__ASSIGNMENT__.
Return only what lies between the first line of the entries and the line containing "Launch the PID wizard icon in ribbon", both lines included.

─── AVAILABLE DATA

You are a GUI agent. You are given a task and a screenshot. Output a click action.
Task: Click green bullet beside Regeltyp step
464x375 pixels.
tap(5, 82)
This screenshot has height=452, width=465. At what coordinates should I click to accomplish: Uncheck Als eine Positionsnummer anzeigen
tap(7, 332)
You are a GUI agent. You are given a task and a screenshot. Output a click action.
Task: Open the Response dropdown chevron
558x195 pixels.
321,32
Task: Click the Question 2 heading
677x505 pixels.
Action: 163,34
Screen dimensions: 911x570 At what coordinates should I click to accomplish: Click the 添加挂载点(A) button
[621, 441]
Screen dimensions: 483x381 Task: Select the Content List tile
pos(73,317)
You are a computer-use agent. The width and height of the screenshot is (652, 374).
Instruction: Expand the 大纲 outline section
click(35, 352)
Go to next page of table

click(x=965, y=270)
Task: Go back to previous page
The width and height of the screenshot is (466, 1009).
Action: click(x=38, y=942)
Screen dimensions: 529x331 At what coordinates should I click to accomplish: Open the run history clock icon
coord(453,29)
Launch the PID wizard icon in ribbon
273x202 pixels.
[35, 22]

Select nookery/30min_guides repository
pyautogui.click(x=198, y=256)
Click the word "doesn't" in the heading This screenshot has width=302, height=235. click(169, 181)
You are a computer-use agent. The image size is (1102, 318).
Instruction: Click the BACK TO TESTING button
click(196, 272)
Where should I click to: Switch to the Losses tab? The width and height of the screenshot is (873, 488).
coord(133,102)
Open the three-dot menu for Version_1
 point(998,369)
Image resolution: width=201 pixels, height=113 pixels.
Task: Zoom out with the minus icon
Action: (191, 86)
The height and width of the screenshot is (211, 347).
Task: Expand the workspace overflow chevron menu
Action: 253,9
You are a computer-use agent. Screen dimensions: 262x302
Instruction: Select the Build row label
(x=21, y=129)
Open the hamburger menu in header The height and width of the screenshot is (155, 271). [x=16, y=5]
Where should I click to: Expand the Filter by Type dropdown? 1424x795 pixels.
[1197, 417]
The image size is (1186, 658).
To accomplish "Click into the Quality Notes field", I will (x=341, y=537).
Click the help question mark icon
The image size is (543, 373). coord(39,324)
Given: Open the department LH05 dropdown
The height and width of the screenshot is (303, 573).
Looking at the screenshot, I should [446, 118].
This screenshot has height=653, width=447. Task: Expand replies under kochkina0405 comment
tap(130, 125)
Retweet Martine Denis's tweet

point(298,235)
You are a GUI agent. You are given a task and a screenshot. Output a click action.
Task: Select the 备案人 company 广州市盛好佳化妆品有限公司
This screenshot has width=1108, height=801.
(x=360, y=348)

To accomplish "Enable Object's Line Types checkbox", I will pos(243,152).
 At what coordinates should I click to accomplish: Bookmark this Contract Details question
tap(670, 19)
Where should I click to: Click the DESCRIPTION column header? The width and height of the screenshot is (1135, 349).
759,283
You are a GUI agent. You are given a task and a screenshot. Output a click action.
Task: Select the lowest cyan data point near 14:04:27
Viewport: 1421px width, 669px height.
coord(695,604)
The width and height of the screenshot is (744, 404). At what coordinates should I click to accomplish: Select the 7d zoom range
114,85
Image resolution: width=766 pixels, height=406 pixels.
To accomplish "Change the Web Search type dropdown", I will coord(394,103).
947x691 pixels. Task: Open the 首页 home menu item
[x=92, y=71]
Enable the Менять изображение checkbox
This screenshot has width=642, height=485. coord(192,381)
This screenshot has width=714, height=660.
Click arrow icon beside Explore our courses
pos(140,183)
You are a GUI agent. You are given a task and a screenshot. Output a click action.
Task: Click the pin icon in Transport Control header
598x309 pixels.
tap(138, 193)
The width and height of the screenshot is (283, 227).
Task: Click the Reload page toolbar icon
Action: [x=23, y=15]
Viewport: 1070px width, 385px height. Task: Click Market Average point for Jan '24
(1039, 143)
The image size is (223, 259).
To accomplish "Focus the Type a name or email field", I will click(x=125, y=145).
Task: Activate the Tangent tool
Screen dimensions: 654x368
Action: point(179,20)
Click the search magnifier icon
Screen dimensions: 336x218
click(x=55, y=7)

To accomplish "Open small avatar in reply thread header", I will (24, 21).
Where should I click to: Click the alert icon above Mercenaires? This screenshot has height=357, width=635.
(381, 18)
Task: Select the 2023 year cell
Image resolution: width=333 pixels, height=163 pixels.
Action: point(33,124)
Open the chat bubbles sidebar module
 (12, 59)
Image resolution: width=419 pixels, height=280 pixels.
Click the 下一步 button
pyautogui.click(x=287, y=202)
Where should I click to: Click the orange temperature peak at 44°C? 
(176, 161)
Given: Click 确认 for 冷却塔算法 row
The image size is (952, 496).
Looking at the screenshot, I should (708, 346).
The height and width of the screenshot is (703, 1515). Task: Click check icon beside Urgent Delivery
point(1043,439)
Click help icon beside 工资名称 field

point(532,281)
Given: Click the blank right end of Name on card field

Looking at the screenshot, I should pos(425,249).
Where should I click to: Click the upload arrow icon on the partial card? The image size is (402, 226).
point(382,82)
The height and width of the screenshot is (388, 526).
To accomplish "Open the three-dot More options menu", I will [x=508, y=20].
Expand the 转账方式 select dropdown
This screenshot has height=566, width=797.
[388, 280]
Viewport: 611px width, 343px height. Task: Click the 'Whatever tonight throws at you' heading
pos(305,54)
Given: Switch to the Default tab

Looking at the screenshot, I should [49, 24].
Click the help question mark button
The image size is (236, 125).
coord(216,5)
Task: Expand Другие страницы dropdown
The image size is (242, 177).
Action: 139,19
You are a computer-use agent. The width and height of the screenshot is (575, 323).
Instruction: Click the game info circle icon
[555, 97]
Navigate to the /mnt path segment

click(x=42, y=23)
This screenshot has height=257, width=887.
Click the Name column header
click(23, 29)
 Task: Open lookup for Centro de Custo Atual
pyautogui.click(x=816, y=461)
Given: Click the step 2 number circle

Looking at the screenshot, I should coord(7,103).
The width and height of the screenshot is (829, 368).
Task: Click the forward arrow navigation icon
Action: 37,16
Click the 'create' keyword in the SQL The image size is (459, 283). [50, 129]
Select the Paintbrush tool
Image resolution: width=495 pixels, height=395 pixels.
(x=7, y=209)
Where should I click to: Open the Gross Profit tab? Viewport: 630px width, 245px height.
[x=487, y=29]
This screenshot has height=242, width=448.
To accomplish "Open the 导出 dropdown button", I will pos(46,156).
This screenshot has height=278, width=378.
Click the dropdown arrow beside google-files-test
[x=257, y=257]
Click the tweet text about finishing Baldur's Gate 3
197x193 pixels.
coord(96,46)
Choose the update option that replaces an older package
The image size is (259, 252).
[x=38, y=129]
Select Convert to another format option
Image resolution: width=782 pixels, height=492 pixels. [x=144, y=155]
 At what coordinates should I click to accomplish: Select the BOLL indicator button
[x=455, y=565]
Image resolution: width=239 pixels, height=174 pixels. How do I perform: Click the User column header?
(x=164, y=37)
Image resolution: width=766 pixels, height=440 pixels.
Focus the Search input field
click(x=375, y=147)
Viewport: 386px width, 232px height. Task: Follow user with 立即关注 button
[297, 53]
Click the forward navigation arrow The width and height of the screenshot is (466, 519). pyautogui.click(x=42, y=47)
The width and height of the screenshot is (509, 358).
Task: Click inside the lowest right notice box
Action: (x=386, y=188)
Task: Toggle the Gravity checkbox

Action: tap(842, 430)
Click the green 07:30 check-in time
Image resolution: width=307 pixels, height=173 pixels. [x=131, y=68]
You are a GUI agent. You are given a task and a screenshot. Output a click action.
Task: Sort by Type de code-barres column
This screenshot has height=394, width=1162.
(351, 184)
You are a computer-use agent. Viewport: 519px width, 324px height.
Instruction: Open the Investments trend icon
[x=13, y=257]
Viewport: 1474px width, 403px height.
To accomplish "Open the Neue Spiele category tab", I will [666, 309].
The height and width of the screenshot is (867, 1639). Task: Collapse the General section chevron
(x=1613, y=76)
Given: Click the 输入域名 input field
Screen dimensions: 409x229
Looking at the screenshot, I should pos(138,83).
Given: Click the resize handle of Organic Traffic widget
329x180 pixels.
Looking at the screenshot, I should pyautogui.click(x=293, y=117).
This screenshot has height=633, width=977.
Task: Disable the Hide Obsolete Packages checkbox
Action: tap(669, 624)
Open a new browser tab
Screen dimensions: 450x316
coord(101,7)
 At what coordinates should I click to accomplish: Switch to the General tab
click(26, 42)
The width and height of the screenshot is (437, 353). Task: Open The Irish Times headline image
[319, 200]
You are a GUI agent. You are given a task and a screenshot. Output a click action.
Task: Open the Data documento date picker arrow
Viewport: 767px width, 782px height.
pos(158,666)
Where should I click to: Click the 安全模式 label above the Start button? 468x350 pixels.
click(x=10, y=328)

──────

__OUTPUT__.
You are a GUI agent. You are given a task and a screenshot. Output a click action.
Task: Click green bullet beside Regeltyp step
464x375 pixels.
tap(5, 82)
This screenshot has height=452, width=465. At what coordinates should I click to accomplish: Uncheck Als eine Positionsnummer anzeigen
tap(7, 332)
You are a GUI agent. You are given a task and a screenshot. Output a click action.
Task: Open the Response dropdown chevron
558x195 pixels.
321,32
Task: Click the Question 2 heading
677x505 pixels.
Action: 163,34
Screen dimensions: 911x570 At what coordinates should I click to accomplish: Click the 添加挂载点(A) button
[621, 441]
Screen dimensions: 483x381 Task: Select the Content List tile
pos(73,317)
You are a computer-use agent. The width and height of the screenshot is (652, 374).
Instruction: Expand the 大纲 outline section
click(35, 352)
Go to next page of table

click(x=965, y=270)
Task: Go back to previous page
The width and height of the screenshot is (466, 1009).
Action: click(x=38, y=942)
Screen dimensions: 529x331 At what coordinates should I click to accomplish: Open the run history clock icon
coord(453,29)
Launch the PID wizard icon in ribbon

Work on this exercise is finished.